Редко неспособность правительств воспрепятствовать ходу истории может быть столь убедительно продемонстрирована, как это случилось после 1815 г. Не допустить революции во Франции или еще худшей катастрофы, всеобщей европейской революции по французскому образцу, — вот что было главной задачей всех держав, которые только что потратили более 20 лет, чтобы подавить первую революцию. Даже британцы, не испытывавшие симпатий к реакционному абсолютизму, который вновь утвердился по всей Европе, очень хорошо знали, что реформ невозможно и нельзя избежать, но боялись новой экспансии французского якобинства более, чем какой-либо другой международной случайности. И все-таки никогда в европейской истории или еще где-либо революционный дух не был столь
С 1815 по 1848 г. в западном мире прокатились три главные волны революции (Азия и Африка все еще оставались невосприимчивы к ней: первые крупные революции в Азии — «индийский мятеж» и «восстание тайпинов» произошли только в 1850-х годах. Первая волна революций прокатилась в 1820— 1824 гг. В Европе революции вспыхивали в основном в бассейне Средиземного моря: в Испании (1820), Неаполе (1820), Греции (1821) в качестве их эпицентра. Все восстания, кроме греческого, были подавлены. Испанская революция пробудила освободительные движения в Латинской Америке, которые были подавлены после первых выступлений, послуживших поводом для завоевания Наполеоном Испании в 1808 г., и выродились в мелкие, слабые отряды беженцев и разбойников. Три великих предводителя освободительного движения в испанской Южной Америке: Симон Боливар, Сан-Мартин и Бернардо О’Хиггинс, — добились независимости соответственно «Великой Колумбии» (которая состояла из теперешних республик Колумбии, Венесуэлы и Эквадора), Аргентины, за исключением внутренних районов, которые теперь называются Парагвай и Боливия, и пампасов вдоль реки Ла-Плата, на которой ковбои из Банда Ориенталь (теперь Уругвай) сражались с аргентинцами и бразильцами; а также Чили. Сан-Мартин при помощи чилийского флота, возглавляемого британским дворянином-радикалом Кочрэйном, захватил последний оплот испанского владычества, вице-королевство Перу. К 1822 г. испанская Южная Америка была освобождена, а Сан-Мартин, умеренный и дальновидный человек, с редким самопожертвованием оставил все Боливару и республике и вернулся в Европу, прожил остаток жизни в убежище для разоренных англичан в Булонь-сюр-Мер на пенсию от О’Хиггинса. А тем временем испанский генерал Итурбиде, посланный против оставшихся в живых мексиканских крестьян и партизан, объединился с ними и под лозунгом испанской революции в 1821 г. окончательно добился независимости для Мексики. В 1822 г. Бразилия мирно отделилась от Португалии в эпоху регентства, установленного португальской королевской династией по ее возвращении из Европы после изгнания Наполеоном. США почти сразу признали наиболее крупные из новых стран, следом — Британия, заботясь о заключении с ними торговых договоров; Франция из-за своего положения до 1820-х годов не могла осуществлять подобные акции.

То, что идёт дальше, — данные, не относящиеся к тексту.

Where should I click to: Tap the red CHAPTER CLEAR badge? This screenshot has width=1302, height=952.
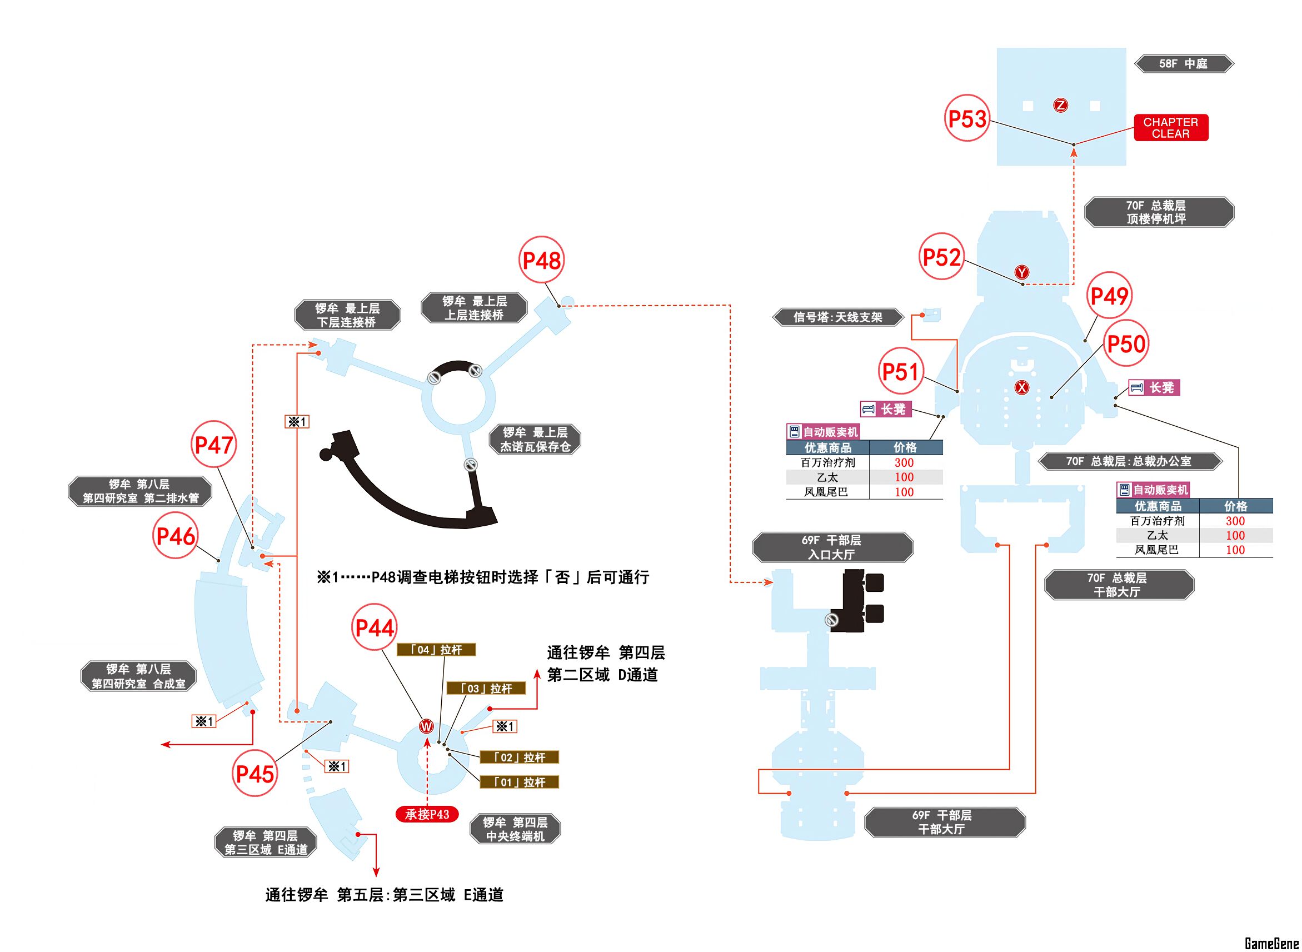[x=1170, y=127]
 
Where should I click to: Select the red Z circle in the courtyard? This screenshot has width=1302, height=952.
[x=1060, y=105]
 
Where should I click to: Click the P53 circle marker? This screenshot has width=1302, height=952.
[x=967, y=119]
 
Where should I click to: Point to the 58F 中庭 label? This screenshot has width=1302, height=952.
[x=1183, y=63]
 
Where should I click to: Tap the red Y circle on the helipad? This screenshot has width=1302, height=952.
[x=1021, y=272]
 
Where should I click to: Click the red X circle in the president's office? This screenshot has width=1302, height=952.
[x=1021, y=387]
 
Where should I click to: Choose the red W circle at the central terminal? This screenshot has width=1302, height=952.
[x=426, y=726]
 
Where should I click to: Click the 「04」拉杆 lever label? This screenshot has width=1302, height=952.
[x=436, y=650]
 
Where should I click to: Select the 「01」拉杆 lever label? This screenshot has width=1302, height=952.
[x=519, y=782]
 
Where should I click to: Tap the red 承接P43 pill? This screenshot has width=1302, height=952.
[x=427, y=814]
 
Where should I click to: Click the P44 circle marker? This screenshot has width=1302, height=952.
[x=375, y=627]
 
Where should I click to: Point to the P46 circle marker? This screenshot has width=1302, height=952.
[x=176, y=536]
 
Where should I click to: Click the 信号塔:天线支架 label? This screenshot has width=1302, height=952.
[x=837, y=317]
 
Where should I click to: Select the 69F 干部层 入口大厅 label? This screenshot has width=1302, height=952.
[x=832, y=547]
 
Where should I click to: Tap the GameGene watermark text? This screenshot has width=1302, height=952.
[x=1271, y=943]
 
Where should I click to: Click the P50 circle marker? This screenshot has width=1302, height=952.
[x=1126, y=344]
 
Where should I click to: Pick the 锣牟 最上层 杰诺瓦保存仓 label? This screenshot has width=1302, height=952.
[x=535, y=439]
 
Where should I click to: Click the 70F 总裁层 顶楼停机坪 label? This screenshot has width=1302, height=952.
[x=1159, y=212]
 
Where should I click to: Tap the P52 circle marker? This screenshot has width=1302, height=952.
[x=941, y=257]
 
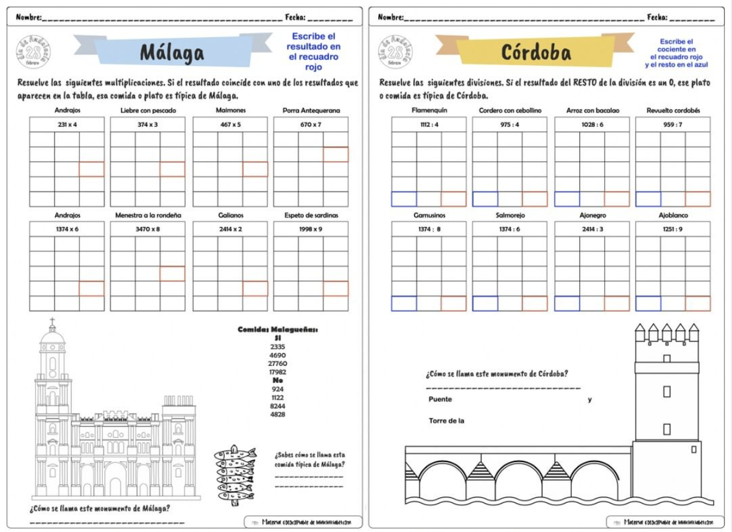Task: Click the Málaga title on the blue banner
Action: click(172, 52)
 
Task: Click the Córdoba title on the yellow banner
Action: click(536, 52)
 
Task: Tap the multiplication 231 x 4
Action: click(67, 124)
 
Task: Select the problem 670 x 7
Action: click(311, 124)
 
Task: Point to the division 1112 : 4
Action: click(429, 124)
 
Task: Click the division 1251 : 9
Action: click(673, 229)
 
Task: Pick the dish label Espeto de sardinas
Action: click(311, 215)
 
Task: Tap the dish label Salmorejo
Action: click(510, 215)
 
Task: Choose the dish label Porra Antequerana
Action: click(311, 111)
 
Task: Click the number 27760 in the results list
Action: click(277, 363)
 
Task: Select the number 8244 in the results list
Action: click(277, 406)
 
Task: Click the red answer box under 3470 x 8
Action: click(172, 274)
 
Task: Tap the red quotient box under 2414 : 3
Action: click(617, 303)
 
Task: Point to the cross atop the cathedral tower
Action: click(52, 321)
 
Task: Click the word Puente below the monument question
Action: click(440, 399)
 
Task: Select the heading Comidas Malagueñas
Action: click(277, 330)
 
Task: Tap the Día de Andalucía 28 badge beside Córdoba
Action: click(395, 52)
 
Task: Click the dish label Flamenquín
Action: click(429, 111)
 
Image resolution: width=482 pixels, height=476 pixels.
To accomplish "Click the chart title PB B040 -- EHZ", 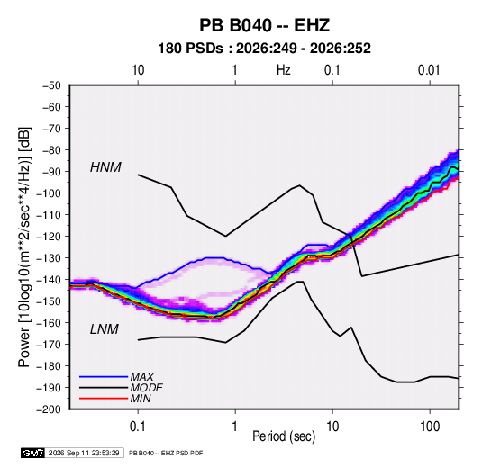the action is (x=264, y=25).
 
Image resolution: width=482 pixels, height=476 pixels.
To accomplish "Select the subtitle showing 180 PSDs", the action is (x=264, y=49).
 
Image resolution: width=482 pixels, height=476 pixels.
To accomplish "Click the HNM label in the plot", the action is (x=105, y=167).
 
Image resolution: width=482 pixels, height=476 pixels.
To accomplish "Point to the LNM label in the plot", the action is (x=105, y=329).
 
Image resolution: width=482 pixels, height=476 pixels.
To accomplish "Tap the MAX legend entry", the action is (x=141, y=376).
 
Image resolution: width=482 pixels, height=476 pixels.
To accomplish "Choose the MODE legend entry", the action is (x=146, y=388).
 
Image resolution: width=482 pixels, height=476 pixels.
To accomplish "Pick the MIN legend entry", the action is (x=141, y=399).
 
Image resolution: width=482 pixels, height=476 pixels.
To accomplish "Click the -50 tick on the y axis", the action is (x=52, y=85).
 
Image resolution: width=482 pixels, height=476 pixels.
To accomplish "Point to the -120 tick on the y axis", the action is (x=49, y=237).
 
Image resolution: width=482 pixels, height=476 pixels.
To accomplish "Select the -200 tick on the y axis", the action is (x=49, y=409).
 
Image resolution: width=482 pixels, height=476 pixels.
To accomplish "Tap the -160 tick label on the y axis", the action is (x=49, y=323).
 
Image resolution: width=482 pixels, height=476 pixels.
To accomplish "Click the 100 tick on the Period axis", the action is (x=430, y=427).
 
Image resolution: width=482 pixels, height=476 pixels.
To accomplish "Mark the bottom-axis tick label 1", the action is (x=235, y=427).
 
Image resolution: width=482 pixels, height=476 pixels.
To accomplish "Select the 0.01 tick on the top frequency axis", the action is (x=429, y=70).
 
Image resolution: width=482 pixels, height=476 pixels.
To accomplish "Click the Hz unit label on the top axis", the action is (x=284, y=70).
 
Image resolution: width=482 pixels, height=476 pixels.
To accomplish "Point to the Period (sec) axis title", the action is (x=284, y=436).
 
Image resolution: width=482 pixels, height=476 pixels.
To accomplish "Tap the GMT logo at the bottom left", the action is (x=32, y=453).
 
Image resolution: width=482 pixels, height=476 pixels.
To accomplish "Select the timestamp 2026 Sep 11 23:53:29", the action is (x=84, y=453).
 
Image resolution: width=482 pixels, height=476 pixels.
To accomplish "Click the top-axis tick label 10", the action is (x=138, y=70).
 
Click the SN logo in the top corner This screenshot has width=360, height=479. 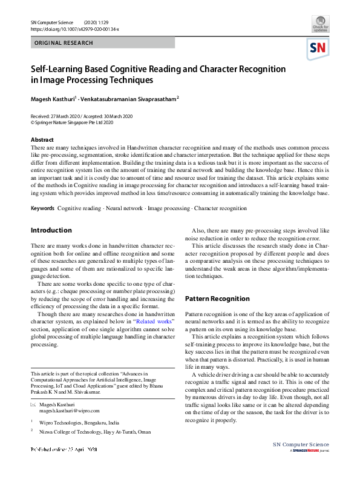pyautogui.click(x=319, y=48)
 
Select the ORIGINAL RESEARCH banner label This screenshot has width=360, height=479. pyautogui.click(x=64, y=43)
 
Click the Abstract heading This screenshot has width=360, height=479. pyautogui.click(x=42, y=139)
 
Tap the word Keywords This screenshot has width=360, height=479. pyautogui.click(x=42, y=208)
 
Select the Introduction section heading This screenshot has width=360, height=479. pyautogui.click(x=51, y=231)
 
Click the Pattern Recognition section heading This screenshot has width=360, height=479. pyautogui.click(x=217, y=299)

Вторая волна революции началась в 1829—1834 гг. и захватила всю Европу, запад России и североамериканский континент, поскольку к этому периоду необходимо причислить как часть его и эроху великих реформ президента Эндрю Джексона (1829—1837), хотя она была связана с европейскими восстаниями косвенно. В Европе свержение Бурбонов во Франции стимулировало многие другие восстания. Бельгия завоевала (1830) независимость от Голландии, Польское восстание (1830—1831) было подавлено только после значительных военных операций, многие районы Италии и Германии были охвачены волнениями, в Швейцарии победил либерализм — куда более спокойной стране, чем теперь, — в то время как в Испании и Португалии начался период гражданской войны между либералами и клерикалами. Даже в Британии были волнения, снова начались извержения вулкана местного значения в Ирландии, которая боролась за права католиков (1829) и возобновила агитацию за реформы. Билль о реформе 1832 г., совпал с Июльской революцией 1830 г. во Франции и получил мощный стимул с каждой новостью из Парижа. Этот период, пожалуй, единственный в новой истории, когда политические события в Британии происходили параллельно с аналогичными на континенте до той точки, когда случилось нечто похожее на революционную ситуацию, которая могла бы развиться в 1831— 1832 гг., если бы не сдержанность и вигов и тори. Это единственный случай в XIX в., когда анализ британской политики в этом смысле не является чем-то искусственным.